Problem to work on: Copy out each line of the data below in which the string "agent" appears.

Data shown:

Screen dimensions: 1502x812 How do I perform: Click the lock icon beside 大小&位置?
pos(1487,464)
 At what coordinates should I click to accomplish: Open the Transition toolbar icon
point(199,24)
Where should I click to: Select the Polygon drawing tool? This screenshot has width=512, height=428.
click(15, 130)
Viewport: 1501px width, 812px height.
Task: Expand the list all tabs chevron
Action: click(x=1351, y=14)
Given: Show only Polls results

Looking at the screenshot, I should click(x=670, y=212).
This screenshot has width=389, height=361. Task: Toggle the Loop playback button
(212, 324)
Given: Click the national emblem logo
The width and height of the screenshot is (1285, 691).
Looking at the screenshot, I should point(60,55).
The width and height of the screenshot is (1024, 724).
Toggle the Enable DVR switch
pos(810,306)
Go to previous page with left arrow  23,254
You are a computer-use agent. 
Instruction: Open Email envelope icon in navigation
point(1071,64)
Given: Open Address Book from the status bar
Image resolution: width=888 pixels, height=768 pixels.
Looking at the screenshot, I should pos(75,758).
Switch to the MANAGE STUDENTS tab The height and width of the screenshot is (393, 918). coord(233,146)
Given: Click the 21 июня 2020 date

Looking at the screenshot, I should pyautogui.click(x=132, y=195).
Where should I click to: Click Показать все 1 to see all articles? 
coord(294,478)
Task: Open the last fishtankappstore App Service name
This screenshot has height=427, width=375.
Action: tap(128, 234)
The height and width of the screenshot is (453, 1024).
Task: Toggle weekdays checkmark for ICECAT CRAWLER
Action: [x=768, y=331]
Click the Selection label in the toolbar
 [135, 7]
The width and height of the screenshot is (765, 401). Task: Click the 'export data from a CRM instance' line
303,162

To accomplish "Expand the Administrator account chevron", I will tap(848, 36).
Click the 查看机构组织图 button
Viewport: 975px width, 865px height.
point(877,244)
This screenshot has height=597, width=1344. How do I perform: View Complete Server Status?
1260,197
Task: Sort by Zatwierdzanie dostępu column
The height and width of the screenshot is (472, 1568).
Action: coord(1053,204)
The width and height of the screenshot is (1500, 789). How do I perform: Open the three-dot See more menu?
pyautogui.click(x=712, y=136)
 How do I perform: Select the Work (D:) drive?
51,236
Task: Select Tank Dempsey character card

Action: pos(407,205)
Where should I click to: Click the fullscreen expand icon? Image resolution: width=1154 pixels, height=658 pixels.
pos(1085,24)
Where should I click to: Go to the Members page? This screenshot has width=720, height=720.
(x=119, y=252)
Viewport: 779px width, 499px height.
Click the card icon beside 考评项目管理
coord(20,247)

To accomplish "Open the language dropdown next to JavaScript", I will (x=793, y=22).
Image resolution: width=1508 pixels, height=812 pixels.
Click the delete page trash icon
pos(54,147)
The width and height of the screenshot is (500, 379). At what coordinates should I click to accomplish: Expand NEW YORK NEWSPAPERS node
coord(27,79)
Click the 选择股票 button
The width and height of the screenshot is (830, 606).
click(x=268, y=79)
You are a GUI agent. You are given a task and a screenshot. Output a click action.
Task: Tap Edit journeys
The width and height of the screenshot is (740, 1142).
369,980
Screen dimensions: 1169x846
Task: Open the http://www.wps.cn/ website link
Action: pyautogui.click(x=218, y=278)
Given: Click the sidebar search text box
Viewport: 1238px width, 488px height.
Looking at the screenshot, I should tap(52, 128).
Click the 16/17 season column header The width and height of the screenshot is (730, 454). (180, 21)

Task output:
You are a computer-use agent. 
You are a GUI agent. You are given a task and a screenshot. Output a click action.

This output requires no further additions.